*** Material for the task ***

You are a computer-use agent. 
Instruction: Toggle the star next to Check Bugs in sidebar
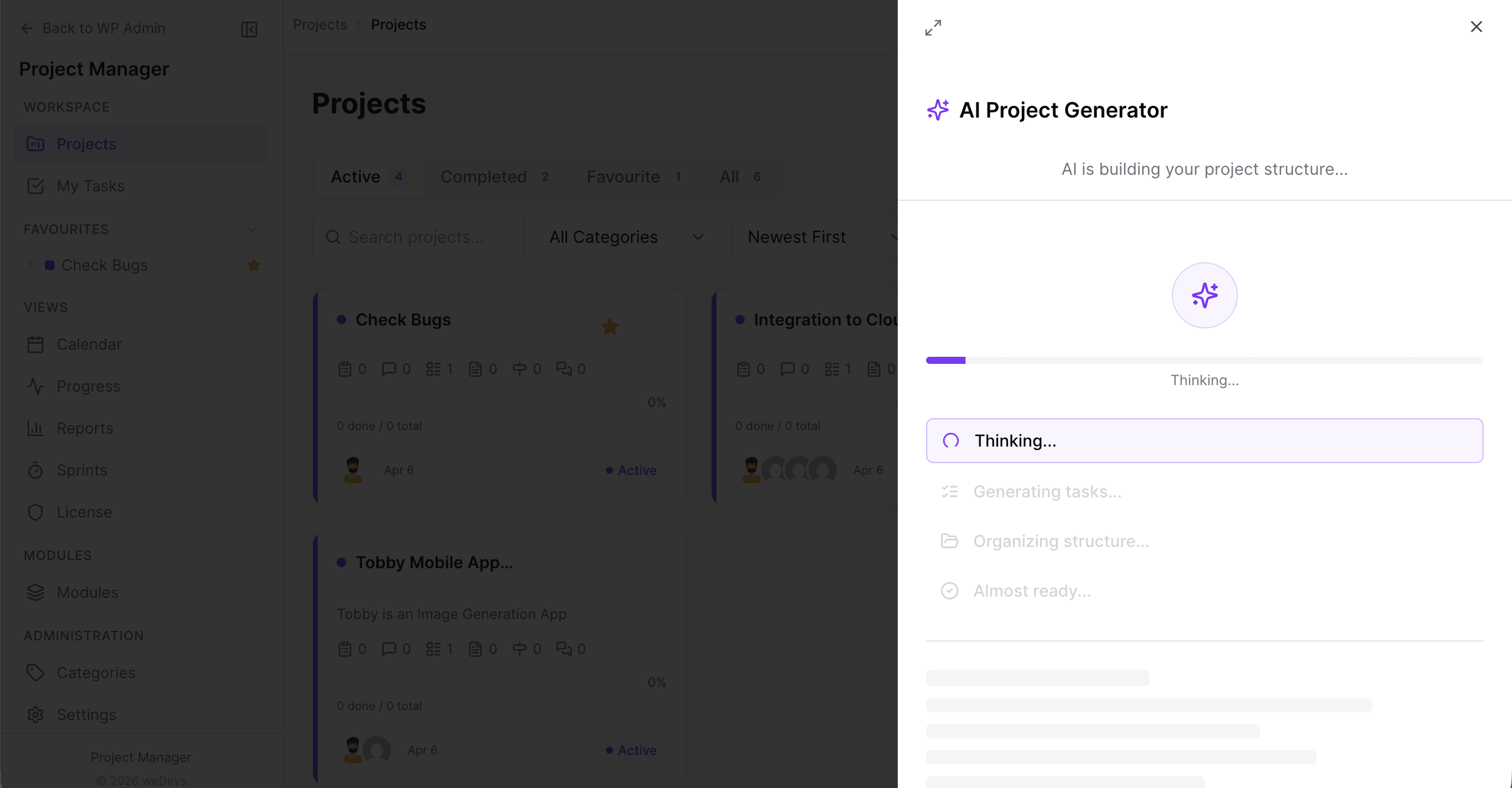253,265
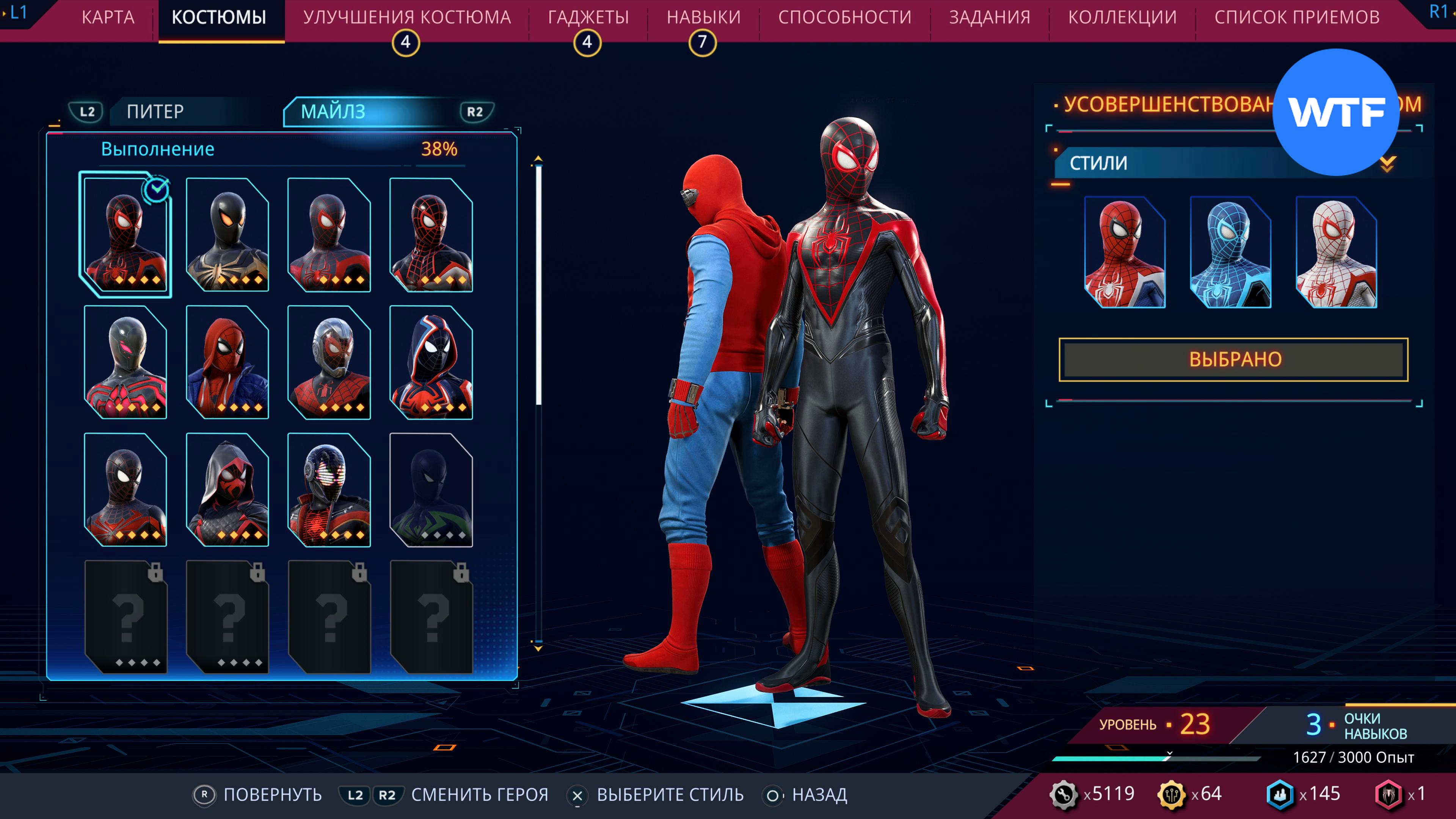Select the white-red style variant

point(1336,252)
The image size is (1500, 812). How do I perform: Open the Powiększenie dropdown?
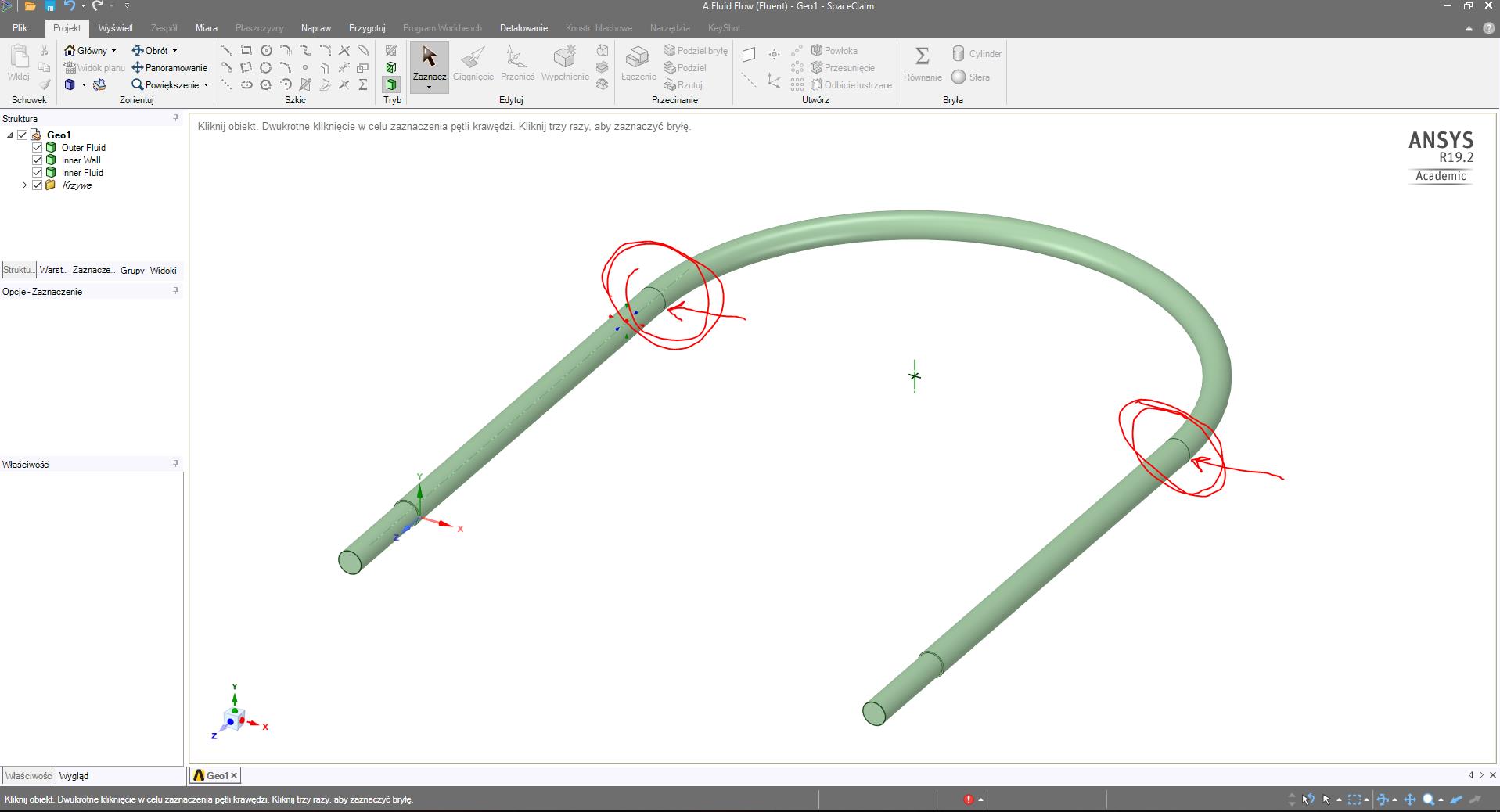tap(206, 85)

*** End of Material for the task ***

→ Action item
Could you write out the records again exactly, omitting each image?

→ Response area
You are a computer-use agent. 
Instruction: Toggle the star next to Check Bugs in sidebar
253,265
Select the white-red style variant

point(1336,252)
The image size is (1500, 812). How do I perform: Open the Powiększenie dropdown?
tap(206, 85)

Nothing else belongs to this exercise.